The war of the digital game stores continues, and this time it’s Epic making a major move. Today, Epic announced a deal with Ubisoft to bring The Division 2 to its freshly launched game store. The PC version of the online shooter will also be available through Ubisoft’s own digital store, but it won’t be for sale on Steam; this in spite of the fact that the original The Division was sold through Steam, and the sequel was previously listed on Valve’s store as recently as this morning. Ubisoft says that “any pre-orders previously placed elsewhere will still be honored.”

The Division 2, which launches on March 15th, will be the first big-budget title available through Epic’s store (it’s also coming to the Xbox One and PS4). The Fortnite developer debuted its PC game shop in early December, and the first batch of releases was full of notable indie games like Supergiant’s Hades and the PC debut of thatgamecompany’s Journey. The store will also be the exclusive PC home of The Walking Dead game’s final season starting with the third episode on January 15th.

But in order to truly compete with Steam, Epic will need blockbuster games from companies like Ubisoft as well, and it sounds like The Division 2 is just the start. The companies say that they will “also partner on additional select titles to be announced during the coming year.”

“Epic continues to disrupt the video game industry, and their third party digital distribution model is the latest example, and something Ubisoft wants to support,” Ubisoft’s VP of partnerships, Chris Early says.
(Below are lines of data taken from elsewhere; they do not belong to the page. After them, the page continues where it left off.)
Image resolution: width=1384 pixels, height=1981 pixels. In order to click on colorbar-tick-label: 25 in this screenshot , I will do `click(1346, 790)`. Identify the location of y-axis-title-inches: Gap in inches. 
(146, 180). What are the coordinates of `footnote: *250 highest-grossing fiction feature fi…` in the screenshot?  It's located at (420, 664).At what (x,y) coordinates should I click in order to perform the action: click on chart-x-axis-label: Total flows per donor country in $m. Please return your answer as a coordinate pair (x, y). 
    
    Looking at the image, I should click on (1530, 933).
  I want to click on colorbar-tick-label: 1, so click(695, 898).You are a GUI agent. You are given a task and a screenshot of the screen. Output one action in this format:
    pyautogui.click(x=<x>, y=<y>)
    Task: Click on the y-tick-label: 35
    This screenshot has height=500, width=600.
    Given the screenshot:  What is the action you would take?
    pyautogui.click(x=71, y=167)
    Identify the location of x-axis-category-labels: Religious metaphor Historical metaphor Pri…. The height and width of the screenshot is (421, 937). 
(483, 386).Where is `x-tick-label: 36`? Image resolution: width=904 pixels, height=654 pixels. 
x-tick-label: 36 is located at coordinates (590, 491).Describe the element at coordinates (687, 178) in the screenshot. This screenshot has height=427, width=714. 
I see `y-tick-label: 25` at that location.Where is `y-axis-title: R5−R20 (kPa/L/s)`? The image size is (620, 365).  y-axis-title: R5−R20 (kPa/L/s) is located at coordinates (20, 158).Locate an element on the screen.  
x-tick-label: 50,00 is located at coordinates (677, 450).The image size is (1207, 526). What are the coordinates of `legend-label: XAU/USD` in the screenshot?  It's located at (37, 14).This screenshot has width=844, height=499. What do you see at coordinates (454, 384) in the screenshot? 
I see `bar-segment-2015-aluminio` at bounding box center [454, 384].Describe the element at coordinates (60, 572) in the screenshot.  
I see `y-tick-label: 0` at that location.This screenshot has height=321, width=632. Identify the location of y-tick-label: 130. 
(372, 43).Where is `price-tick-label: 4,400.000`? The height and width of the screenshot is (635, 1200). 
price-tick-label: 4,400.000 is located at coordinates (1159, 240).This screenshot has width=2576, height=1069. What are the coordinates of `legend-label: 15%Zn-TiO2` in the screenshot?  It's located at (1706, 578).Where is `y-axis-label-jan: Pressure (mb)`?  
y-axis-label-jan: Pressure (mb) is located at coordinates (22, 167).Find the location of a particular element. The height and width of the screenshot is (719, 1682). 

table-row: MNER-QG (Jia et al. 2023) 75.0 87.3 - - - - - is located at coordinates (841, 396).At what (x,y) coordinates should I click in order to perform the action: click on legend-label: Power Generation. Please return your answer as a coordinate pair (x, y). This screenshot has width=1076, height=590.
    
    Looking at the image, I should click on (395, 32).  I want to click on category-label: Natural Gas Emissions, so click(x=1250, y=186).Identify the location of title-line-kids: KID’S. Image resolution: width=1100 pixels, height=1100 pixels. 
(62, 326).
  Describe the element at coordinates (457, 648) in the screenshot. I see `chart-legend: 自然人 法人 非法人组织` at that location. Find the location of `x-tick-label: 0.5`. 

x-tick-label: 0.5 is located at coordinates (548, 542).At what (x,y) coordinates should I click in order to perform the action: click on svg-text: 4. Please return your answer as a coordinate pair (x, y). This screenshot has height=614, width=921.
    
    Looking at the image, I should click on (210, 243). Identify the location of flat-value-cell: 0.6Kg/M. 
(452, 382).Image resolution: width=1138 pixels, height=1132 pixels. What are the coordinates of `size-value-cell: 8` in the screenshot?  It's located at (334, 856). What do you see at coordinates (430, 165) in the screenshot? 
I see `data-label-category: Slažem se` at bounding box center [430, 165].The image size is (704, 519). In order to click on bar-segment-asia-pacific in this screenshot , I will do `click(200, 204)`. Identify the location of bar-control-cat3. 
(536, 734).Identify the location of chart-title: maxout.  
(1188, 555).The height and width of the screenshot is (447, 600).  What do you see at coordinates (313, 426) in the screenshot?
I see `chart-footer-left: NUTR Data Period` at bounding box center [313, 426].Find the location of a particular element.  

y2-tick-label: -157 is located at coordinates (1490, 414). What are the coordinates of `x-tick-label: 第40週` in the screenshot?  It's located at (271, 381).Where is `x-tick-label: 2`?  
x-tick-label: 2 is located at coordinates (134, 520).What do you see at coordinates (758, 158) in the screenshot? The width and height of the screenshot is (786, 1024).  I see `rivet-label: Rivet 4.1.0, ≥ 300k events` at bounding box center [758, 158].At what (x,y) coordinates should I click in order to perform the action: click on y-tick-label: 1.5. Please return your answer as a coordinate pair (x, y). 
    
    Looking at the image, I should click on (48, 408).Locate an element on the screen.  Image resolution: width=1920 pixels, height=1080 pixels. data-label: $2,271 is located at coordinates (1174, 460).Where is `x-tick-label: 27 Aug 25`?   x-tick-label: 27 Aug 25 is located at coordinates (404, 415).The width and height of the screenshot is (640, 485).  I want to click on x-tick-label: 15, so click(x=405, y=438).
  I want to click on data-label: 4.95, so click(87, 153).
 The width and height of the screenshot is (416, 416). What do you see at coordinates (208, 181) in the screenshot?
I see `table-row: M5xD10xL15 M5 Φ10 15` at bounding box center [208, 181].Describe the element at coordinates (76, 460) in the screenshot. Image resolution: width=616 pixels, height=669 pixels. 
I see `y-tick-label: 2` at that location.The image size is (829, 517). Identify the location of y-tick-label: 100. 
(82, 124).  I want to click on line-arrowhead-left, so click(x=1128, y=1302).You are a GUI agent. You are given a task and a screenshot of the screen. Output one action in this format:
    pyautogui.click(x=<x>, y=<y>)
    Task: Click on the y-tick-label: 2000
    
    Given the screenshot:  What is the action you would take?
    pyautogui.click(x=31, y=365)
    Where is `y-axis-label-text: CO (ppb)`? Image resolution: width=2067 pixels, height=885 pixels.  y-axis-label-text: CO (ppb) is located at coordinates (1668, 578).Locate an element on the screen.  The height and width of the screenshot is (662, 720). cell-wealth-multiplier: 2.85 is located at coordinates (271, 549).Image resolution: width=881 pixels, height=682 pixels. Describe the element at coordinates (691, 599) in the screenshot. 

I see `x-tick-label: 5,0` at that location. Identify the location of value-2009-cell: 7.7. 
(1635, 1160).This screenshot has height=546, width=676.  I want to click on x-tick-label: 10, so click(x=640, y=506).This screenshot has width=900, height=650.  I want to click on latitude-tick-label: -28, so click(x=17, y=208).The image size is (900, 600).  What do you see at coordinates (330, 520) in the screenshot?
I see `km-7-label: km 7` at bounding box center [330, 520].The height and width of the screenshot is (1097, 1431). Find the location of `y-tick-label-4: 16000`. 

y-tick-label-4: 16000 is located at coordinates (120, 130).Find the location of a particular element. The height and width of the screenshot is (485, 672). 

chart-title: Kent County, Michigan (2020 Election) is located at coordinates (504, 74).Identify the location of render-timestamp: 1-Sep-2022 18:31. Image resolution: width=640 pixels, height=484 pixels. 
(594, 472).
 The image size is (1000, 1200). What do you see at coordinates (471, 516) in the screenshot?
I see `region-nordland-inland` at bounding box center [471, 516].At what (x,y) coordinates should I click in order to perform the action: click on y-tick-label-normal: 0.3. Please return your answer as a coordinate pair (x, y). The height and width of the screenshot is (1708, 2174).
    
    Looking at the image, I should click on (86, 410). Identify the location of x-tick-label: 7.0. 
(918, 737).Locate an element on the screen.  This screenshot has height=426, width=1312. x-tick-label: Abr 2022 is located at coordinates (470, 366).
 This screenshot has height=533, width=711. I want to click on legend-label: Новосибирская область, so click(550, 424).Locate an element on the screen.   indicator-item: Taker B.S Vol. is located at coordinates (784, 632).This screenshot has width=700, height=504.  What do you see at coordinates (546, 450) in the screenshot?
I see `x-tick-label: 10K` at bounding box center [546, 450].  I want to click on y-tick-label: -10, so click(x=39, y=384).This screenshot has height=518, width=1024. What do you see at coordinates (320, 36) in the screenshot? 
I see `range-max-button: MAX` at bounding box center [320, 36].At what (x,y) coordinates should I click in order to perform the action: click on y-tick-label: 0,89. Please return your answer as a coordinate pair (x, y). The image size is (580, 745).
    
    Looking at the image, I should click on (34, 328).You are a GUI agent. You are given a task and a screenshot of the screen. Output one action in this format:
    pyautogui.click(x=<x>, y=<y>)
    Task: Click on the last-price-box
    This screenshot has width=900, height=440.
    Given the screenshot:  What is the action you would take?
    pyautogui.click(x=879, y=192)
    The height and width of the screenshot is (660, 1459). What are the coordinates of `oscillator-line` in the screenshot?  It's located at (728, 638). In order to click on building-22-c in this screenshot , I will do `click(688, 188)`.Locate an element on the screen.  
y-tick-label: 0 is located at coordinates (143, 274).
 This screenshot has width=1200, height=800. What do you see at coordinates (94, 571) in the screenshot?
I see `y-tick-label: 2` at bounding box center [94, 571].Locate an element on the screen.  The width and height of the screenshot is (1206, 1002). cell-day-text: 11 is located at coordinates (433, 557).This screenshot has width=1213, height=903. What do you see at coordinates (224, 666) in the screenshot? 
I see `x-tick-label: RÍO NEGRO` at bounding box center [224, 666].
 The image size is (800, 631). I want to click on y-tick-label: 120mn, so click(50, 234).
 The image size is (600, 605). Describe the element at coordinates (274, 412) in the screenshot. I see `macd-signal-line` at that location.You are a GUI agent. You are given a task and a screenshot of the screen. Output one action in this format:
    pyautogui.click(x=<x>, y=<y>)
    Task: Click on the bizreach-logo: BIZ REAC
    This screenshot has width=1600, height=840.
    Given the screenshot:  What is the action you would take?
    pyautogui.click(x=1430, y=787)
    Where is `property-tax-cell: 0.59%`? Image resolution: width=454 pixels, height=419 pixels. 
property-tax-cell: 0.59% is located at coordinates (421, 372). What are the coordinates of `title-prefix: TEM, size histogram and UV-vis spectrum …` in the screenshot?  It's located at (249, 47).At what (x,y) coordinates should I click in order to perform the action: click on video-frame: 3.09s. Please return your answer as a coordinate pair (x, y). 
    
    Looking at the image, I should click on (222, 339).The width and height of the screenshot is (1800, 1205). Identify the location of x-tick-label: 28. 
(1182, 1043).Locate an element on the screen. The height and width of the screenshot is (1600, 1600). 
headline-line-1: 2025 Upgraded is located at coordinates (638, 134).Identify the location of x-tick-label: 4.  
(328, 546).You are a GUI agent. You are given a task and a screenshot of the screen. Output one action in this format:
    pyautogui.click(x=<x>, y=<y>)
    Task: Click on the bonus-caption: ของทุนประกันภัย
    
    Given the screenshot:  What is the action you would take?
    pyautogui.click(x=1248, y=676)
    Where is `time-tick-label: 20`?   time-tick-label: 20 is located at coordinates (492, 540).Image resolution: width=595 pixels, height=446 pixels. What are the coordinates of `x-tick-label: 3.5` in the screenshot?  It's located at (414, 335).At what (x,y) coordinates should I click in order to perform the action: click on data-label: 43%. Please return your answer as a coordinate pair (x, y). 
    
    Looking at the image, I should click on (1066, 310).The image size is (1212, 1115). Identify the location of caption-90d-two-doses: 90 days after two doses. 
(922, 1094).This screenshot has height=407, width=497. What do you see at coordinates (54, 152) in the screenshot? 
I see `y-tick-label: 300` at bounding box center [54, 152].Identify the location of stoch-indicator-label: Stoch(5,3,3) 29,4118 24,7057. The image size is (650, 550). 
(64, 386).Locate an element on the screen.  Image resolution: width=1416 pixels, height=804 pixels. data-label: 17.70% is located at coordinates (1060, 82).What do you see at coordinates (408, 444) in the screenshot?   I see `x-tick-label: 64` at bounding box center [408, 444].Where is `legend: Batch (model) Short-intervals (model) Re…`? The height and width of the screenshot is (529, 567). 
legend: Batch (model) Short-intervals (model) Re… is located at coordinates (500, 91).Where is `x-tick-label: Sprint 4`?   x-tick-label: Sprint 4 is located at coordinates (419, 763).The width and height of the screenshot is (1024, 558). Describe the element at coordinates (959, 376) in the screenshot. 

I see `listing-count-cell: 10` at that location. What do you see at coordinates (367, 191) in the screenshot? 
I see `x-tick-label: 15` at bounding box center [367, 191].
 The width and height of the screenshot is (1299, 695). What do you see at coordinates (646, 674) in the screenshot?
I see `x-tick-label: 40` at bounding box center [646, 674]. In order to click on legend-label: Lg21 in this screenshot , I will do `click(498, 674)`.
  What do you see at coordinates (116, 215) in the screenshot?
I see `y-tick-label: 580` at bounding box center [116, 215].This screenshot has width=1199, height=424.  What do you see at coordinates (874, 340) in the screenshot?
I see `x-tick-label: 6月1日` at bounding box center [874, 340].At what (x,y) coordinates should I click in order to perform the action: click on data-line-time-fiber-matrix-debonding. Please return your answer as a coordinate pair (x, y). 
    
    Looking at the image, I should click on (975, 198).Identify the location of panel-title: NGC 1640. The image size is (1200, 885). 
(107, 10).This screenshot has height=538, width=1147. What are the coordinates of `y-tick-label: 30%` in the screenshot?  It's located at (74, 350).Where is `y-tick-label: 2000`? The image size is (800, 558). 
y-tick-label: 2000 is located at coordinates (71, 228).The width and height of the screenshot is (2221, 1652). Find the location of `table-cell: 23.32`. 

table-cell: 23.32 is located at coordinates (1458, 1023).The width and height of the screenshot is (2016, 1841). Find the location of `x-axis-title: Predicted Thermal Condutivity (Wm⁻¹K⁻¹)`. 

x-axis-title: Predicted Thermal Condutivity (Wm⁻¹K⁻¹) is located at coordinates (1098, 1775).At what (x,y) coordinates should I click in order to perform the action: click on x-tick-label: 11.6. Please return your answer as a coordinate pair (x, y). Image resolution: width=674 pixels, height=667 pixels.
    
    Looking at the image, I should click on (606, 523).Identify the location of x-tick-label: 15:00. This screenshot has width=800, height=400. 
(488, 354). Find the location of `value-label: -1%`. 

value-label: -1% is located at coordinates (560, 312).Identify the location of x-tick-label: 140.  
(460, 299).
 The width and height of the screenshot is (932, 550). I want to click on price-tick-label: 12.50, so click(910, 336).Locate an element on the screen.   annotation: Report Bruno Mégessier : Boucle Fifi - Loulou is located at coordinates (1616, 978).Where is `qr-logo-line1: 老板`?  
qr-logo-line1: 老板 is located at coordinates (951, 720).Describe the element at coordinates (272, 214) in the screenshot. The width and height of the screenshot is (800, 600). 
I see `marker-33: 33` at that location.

For years, Valve’s Steam has had a monopolistic presence in PC gaming, but there are signs that this could change, as a number of notable competitors have appeared of late. Epic is the largest, using the windfall of Fortnite to create a more developer-friendly platform. Just a few days after Steam announced a new tiered revenue sharing system that offered a more generous split for big games, Epic revealed its store, which would take a 12 percent cut of all sales, a significant decrease from the industry standard 30 percent. More recently, voice chat platform Discord revealed that its own fledgling store would give developers 90 percent of all sales starting next year.